Work instructions -> In the data below, begin at the line that has "Describe the element" and stop after the line that has "This screenshot has height=696, width=933.". Reproduce only those lines, with "screenshot" changed to "image" everywhere and everything else unchanged, and omit the pictures.

[Stored items]
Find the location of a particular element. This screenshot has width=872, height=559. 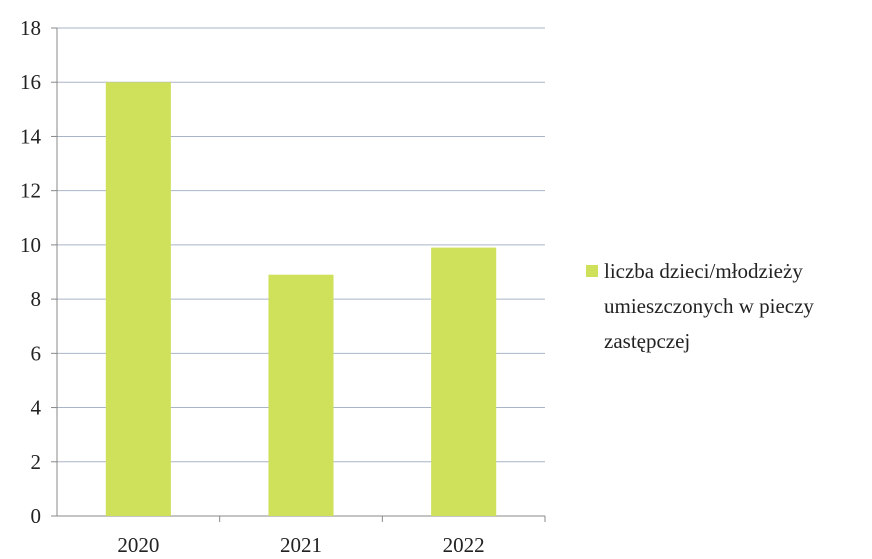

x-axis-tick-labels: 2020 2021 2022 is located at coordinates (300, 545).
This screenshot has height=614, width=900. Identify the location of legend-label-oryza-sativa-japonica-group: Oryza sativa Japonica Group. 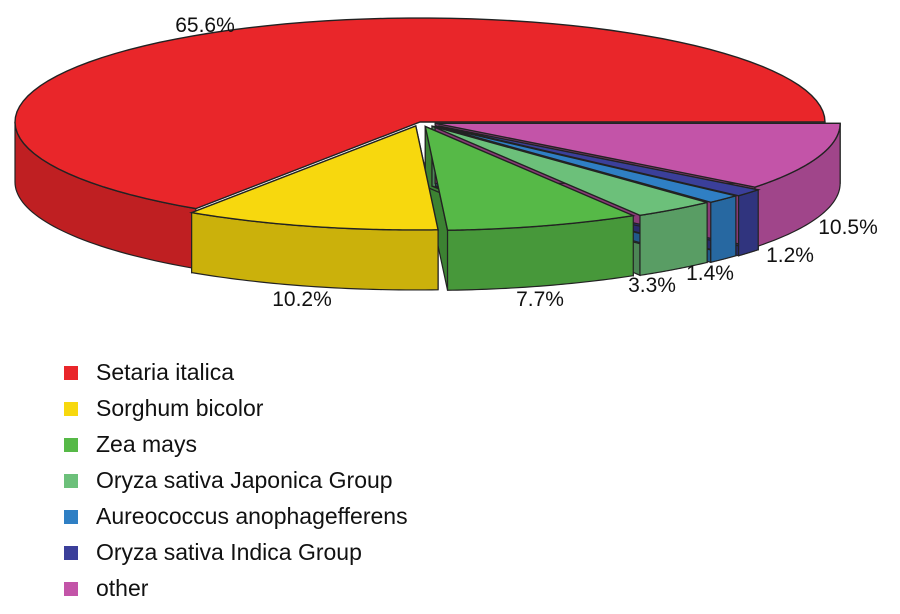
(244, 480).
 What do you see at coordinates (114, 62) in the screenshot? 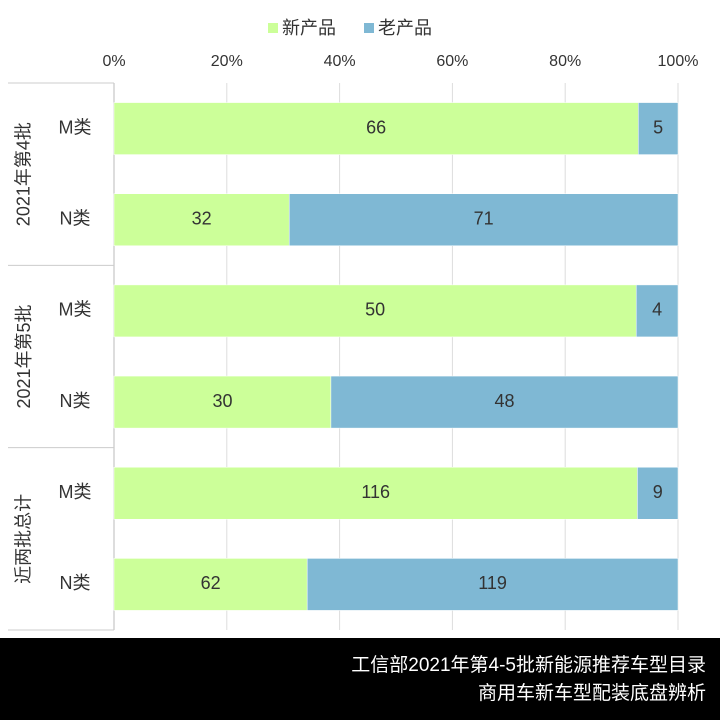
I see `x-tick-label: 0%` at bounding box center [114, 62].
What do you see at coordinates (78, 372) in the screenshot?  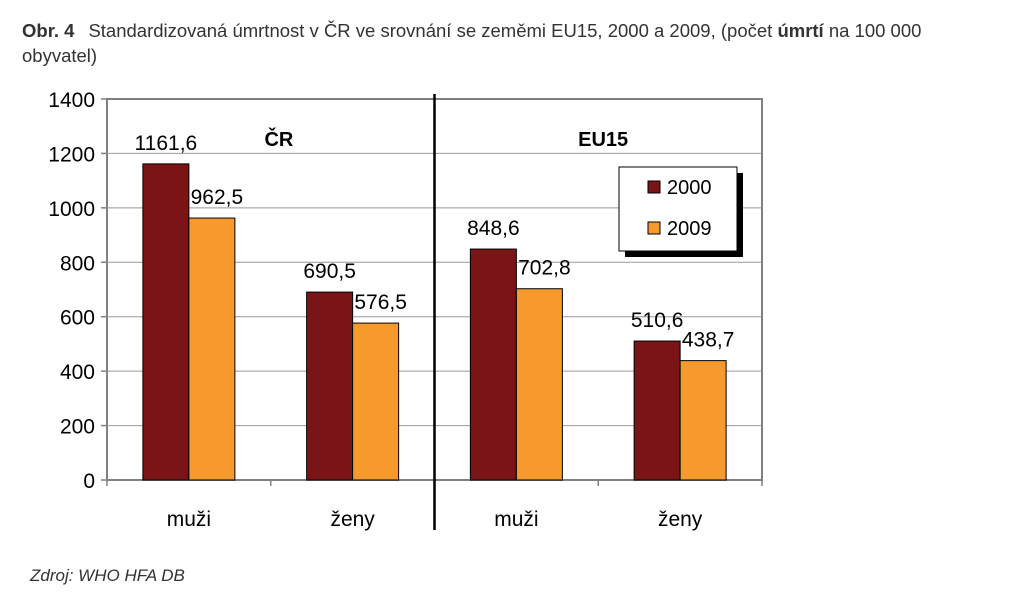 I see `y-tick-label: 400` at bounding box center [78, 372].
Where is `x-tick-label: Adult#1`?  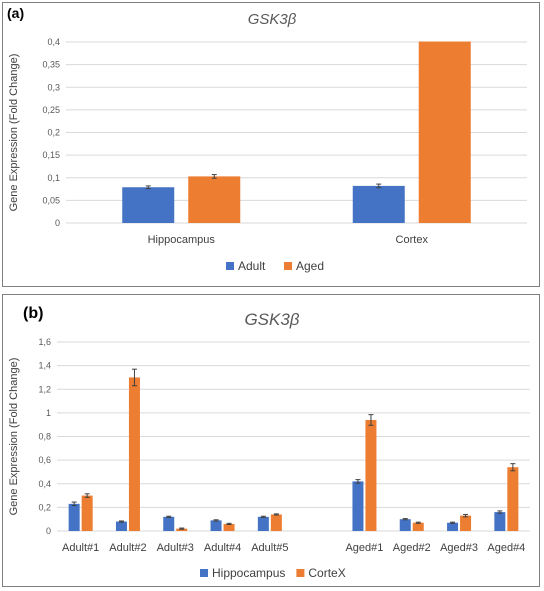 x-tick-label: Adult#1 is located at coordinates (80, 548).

* * *

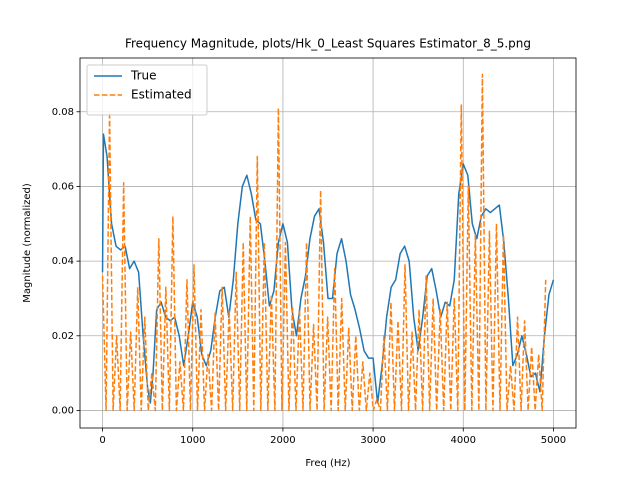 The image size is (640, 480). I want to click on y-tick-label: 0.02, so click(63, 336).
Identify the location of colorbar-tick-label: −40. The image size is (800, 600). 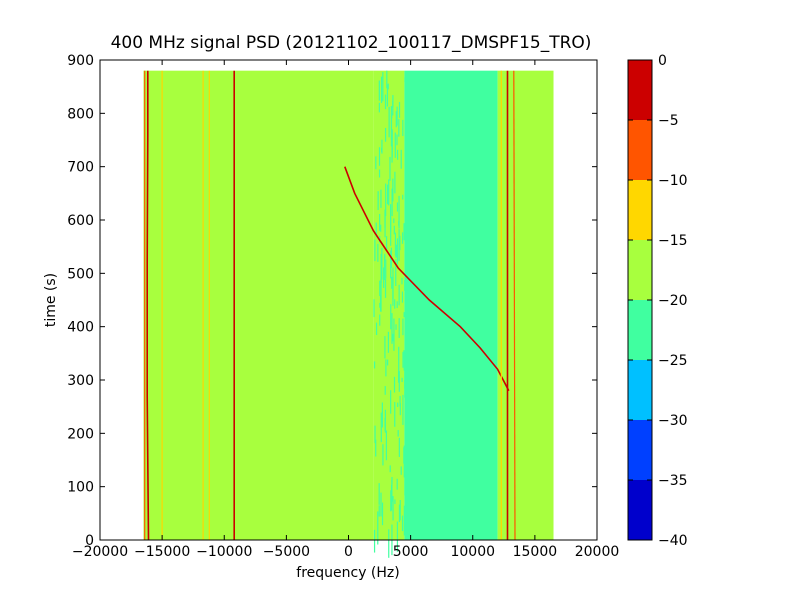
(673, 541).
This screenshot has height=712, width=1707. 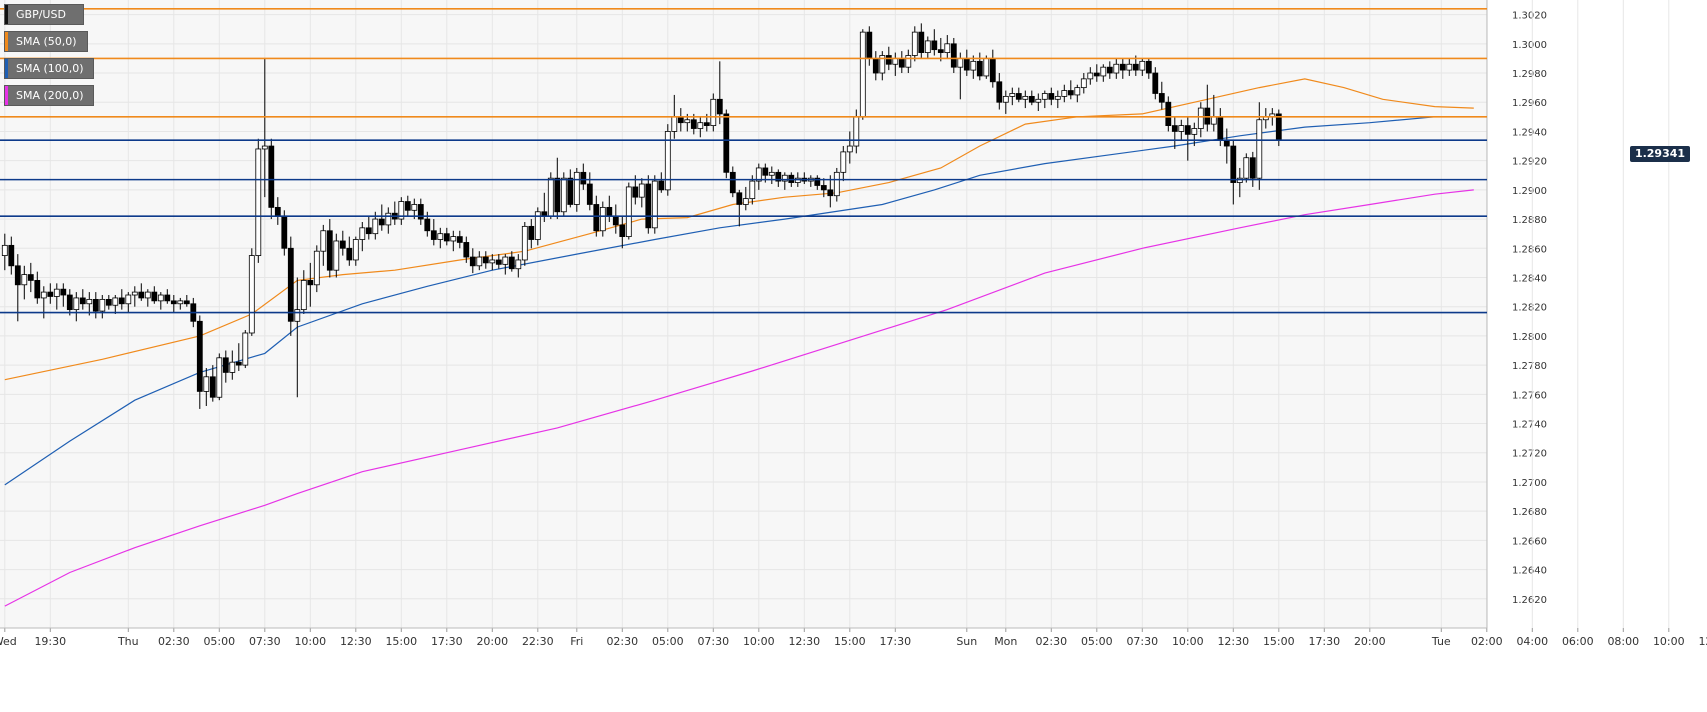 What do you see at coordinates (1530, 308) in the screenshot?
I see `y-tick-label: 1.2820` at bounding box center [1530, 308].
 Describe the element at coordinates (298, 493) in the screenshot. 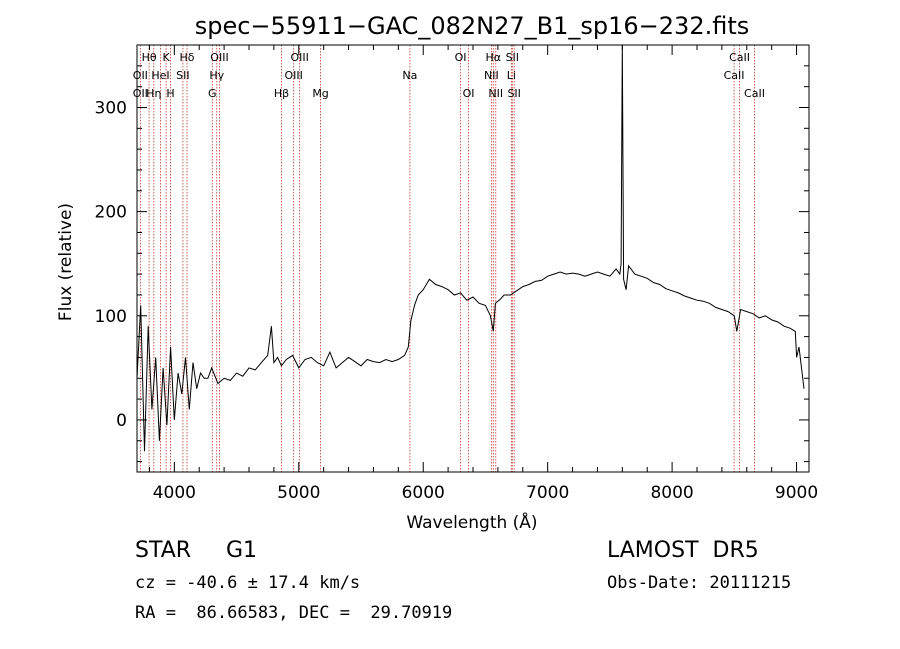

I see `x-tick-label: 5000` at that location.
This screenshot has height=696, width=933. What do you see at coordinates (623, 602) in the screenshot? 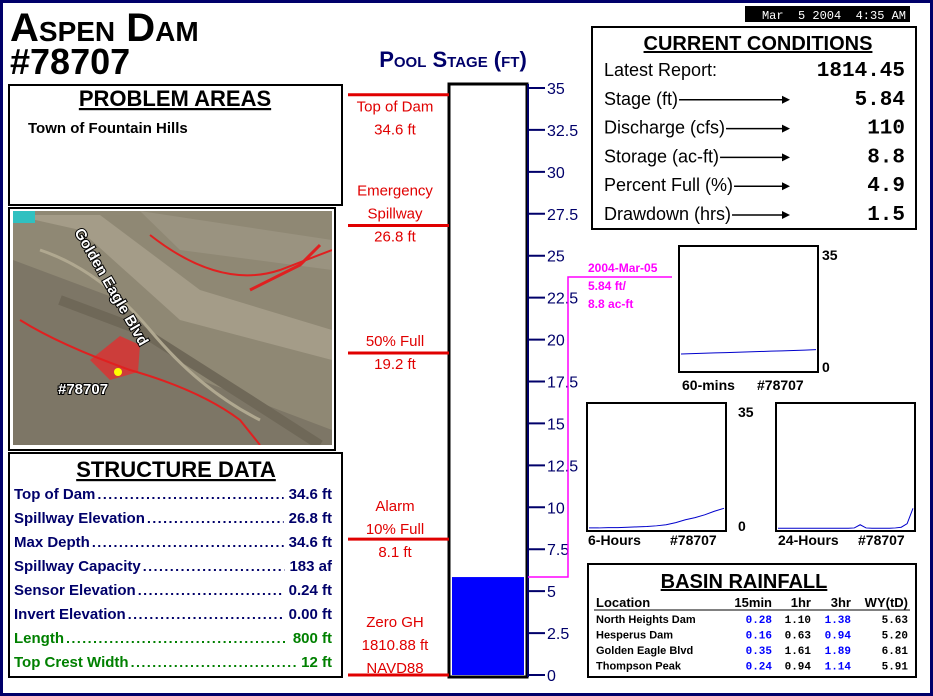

Expected answer ->
 Describe the element at coordinates (298, 493) in the image. 

I see `x-tick-label: 5000` at that location.
This image has height=696, width=933. What do you see at coordinates (623, 602) in the image? 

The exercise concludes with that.